Text for analysis
* * *
Curiously, under the old unlimited-work-hour approach, no resident covering a medical ward ever spoke of working a “shift.” Each morning we would go to the hospital, and we would stay until our work was done, whenever that might be. Each day, one of the three interns (first-year residents) was “on call”—admitting new patients, covering the entire ward overnight and maybe, if efficient and lucky, sleeping. With responsibilities so clear and pointed, it was enormously maturing. Physicians worked “shifts” only in the emergency room, where a different modus operandi—“meet ‘em and street ‘em”—prevailed.
Now that a shift-work mentality pervades teaching hospitals, I wonder what type of physician it produces. Certainly it produces a more self-centered physician, who must be given his or her rest time at the appointed hour, with the status of the patient being secondary. And certainly it provides an opportunity for laziness to bloom, knowing that the wall clock, and not the completion of work, governs one’s departure time from the hospital.
No one would ever say that a well-rested resident is a bad thing. But many people would say there are worse things than a tired resident. Foremost is a resident who does not know what is going on with his or her patients. The more time a resident spends outside the hospital, the less the resident knows about the patient. This includes potentially pivotal information that rarely goes into the medical record or rises above the subconscious, like whether a patient is a complainer or a stoic, or how the patient’s facial expression changes when she is in distress.
It gets worse. Every time a resident goes home, he or she must hand off the care of his or her patients to another resident. Typically, the outgoing resident will speak to the incoming resident for 30 to 60 seconds about each patient. Inevitably, information is lost during these handoffs, just like making a Xerox copy of a Xerox copy of a Xerox copy. All physicians — and patients — know this problem of “handoff entropy.” Smart people have been trying hard to solve it, but they won’t: like physical entropy, handoff entropy is inherently unsolvable.
* * *
Prompt 1
In the piece on resident work hours, write out the stretch from "It gets worse." through "is inherently unsolvable." again, substituting "photocopy" for "Xerox copy".
Prompt 2
Pick up the piece on resident work hours after its last sentence and carry it forward.
The rows that come next are separate material, unrelated to the piece on resident work hours.

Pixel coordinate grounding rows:
* * *
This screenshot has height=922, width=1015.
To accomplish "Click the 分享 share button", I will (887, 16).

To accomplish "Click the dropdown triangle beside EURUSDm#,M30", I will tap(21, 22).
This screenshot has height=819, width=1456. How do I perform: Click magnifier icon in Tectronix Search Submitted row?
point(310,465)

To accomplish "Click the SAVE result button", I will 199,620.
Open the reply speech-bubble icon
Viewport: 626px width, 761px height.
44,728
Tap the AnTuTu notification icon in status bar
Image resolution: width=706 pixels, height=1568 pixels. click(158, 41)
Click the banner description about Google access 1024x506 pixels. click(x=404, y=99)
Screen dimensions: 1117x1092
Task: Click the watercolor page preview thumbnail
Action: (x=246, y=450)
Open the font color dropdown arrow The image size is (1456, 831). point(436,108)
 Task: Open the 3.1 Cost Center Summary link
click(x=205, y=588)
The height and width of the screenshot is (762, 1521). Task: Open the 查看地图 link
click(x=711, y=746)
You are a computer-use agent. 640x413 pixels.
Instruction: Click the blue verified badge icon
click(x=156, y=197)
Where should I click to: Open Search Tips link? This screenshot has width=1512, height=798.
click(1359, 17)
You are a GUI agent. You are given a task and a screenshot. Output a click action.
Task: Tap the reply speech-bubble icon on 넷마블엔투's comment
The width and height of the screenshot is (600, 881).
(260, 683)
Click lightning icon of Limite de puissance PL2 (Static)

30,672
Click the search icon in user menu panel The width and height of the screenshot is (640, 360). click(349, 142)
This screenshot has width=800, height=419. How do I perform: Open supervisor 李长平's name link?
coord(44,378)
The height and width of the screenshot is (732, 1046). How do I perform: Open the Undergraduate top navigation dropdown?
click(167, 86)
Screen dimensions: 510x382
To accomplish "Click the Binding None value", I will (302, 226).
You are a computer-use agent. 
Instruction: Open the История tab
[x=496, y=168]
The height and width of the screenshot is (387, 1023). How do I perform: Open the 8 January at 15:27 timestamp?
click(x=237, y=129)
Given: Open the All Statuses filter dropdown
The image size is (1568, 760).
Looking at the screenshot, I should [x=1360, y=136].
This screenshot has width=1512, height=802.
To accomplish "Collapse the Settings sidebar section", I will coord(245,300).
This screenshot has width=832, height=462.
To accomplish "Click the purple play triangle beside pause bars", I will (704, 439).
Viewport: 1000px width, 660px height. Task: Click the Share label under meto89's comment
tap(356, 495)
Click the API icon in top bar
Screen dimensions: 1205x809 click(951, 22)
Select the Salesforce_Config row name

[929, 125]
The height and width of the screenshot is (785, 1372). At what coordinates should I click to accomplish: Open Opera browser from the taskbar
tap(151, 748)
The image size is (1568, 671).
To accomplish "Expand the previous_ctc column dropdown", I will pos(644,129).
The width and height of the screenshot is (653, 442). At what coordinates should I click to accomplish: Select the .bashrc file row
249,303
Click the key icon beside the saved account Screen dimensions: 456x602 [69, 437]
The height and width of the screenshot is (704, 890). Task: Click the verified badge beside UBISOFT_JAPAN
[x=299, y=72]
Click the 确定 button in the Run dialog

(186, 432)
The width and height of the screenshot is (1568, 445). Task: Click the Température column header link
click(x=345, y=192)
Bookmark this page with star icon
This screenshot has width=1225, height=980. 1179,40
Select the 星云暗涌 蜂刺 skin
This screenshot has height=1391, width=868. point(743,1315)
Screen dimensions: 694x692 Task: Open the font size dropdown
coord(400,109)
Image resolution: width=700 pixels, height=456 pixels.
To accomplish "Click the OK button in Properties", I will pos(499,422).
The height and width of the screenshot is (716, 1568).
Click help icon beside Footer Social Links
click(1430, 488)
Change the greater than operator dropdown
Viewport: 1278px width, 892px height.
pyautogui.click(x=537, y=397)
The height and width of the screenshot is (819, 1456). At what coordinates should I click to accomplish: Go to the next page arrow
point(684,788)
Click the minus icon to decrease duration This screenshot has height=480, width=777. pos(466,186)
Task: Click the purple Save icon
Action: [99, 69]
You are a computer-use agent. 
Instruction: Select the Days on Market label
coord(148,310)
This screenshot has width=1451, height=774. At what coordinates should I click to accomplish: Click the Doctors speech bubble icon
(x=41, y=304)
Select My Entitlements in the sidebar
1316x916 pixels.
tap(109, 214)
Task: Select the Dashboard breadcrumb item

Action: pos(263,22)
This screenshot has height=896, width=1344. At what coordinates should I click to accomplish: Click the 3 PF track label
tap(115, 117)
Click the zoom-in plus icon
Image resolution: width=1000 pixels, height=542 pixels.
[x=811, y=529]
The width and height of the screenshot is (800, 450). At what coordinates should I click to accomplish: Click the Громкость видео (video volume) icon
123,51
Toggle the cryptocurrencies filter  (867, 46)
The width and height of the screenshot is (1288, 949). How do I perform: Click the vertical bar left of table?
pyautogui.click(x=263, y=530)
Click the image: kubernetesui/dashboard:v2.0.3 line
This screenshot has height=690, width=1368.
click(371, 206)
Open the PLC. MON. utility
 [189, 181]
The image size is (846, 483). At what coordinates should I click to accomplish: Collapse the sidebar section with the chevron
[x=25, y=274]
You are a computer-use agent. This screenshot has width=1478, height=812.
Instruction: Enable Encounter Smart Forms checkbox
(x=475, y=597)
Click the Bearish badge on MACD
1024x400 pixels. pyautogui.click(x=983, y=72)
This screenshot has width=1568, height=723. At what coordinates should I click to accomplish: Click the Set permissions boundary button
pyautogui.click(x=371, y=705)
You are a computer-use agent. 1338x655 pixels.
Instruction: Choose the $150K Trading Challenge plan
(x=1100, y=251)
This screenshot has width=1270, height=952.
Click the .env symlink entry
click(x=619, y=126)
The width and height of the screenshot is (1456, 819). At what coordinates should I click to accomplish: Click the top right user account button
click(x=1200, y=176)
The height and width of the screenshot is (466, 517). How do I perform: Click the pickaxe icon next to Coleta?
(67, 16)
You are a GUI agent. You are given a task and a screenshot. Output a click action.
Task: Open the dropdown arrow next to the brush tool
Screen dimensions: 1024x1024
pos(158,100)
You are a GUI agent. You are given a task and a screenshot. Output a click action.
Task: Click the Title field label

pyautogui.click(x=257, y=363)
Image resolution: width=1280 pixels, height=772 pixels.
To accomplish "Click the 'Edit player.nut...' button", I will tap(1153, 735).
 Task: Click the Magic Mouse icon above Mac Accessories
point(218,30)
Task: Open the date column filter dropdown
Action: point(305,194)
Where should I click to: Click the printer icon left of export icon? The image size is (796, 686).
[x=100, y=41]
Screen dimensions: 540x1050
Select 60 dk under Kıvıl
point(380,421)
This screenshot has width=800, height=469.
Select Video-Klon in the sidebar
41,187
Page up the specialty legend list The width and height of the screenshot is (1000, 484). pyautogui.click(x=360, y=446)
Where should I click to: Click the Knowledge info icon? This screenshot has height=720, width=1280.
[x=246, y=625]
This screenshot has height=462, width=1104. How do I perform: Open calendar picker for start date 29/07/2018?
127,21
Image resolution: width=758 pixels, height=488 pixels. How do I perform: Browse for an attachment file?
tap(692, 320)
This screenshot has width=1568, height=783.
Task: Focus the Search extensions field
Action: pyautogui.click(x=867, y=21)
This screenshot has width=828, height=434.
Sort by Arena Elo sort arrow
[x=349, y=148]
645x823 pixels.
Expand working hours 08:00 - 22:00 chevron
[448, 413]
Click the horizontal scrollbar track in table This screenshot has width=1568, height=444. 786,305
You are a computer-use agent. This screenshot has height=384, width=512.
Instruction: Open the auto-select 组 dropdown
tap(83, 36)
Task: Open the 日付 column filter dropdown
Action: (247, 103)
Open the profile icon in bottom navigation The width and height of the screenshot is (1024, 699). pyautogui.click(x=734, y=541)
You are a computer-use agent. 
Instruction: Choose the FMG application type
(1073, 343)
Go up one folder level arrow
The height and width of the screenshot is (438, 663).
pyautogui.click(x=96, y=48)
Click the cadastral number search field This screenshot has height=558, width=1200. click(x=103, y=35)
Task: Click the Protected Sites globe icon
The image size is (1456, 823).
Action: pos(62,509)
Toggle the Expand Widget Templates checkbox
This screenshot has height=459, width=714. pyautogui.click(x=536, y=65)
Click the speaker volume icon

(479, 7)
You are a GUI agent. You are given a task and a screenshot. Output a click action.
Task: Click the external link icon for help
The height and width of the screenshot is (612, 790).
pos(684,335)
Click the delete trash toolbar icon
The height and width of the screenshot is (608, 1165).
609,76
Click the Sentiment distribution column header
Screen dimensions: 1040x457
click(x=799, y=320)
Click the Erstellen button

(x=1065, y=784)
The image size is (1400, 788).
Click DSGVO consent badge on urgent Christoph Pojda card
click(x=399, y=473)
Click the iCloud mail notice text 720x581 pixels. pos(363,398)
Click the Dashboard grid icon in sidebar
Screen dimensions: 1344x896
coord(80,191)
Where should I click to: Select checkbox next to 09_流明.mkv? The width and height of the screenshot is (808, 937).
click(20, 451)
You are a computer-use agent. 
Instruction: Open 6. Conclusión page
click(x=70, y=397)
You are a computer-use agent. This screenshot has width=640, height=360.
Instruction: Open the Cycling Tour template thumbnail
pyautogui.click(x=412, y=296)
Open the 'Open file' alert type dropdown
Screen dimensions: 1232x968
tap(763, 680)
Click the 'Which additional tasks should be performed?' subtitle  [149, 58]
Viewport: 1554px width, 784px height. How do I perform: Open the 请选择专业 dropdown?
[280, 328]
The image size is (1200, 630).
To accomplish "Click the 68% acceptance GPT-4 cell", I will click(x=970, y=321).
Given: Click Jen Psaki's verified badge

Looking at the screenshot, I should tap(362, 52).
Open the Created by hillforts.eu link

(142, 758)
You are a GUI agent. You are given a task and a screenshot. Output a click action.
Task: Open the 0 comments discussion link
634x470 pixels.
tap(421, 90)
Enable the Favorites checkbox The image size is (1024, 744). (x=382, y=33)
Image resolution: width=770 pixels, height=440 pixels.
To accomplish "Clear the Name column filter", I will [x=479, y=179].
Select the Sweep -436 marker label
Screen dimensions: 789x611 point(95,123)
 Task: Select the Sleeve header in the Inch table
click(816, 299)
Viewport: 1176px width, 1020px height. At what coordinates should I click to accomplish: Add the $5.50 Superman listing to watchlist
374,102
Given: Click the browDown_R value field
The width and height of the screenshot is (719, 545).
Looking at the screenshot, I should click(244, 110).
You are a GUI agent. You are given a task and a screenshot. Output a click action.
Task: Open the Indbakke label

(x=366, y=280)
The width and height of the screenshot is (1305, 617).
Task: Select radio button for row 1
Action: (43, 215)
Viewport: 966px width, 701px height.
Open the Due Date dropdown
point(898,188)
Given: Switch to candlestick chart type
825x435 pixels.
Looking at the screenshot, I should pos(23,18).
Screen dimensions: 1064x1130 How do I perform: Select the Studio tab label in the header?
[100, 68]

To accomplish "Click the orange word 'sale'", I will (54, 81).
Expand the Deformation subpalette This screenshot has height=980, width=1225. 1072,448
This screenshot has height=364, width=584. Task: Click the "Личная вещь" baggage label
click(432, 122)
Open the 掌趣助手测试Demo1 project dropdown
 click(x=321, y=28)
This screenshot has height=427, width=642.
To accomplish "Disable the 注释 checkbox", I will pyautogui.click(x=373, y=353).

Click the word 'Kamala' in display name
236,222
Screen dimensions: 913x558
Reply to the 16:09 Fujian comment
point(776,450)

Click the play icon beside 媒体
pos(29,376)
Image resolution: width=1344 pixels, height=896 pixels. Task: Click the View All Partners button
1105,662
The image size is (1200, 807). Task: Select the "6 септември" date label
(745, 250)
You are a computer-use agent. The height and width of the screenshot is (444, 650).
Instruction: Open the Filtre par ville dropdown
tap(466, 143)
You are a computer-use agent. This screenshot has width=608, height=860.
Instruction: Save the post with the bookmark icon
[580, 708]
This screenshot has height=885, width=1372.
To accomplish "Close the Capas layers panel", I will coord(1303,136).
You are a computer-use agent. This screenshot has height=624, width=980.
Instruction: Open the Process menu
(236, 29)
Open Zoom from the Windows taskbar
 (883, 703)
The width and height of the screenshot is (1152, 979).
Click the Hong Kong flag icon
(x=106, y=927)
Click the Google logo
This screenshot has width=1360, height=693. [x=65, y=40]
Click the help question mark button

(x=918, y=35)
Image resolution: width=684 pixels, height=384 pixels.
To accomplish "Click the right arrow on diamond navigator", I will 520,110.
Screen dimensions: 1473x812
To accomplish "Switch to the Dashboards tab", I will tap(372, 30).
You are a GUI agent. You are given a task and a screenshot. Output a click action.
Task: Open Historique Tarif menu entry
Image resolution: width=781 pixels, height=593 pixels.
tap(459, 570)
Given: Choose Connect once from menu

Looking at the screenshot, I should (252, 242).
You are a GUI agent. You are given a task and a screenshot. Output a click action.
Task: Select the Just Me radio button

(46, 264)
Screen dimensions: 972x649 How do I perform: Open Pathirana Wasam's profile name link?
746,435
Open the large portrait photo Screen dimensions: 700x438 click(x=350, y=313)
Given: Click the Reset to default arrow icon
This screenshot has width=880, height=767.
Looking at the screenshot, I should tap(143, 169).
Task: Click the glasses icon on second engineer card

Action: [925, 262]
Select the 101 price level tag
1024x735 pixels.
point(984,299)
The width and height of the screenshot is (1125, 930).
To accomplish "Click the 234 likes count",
* * *
Task answer 1
It gets worse. Every time a resident goes home, he or she must hand off the care of his or her patients to another resident. Typically, the outgoing resident will speak to the incoming resident for 30 to 60 seconds about each patient. Inevitably, information is lost during these handoffs, just like making a photocopy of a photocopy of a photocopy. All physicians — and patients — know this problem of “handoff entropy.” Smart people have been trying hard to solve it, but they won’t: like physical entropy, handoff entropy is inherently unsolvable.

Task answer 2
Let’s jump to the bottom line. What do studies show about the new schedules and their raison d’etre, patient safety? According to the 2011 report of the ACGME (the people who promulgate resident work-hour requirements), the short, disappointing answer is: No detectable improvement in patient outcomes occurs under the new schedules. Thus, I doubt that even shorter work shifts will produce benefits exceeding the consequent increases in handoff entropy and patient unfamiliarity.
Most worrisome is that we have no way to measure whether the new residency schedules are turning out an inferior long-term product. In addition to increasingly evanescent book knowledge, residency teaches four essential eternities not taught in medical school:
Clinical reflexes–recognizing when a patient is seriously ill and needs urgent attention,
Humility in the face of nature’s incredible subtlety and complexity–hubris is the physician’s greatest sin,
Subservience to the patient’s needs—nothing better teaches that the patient comes first than being awakened from a sound sleep, and
Knowing when to seek help—the single most important attribute of a good resident, or any physician.
None of these essential lessons are measurable with standardized tests and none are strengthened by cutting hours.
Inexperienced doctors—indeed, all doctors—will make mistakes no matter how rested they are. Far better, therefore, for medicine to focus on designing work systems that intercept mistakes before harm comes to patients, rather than sacrificing essential elements of residency training to an apparently inscrutable and capricious god of short-term improvements, who has so far rejected the reformers’ offerings.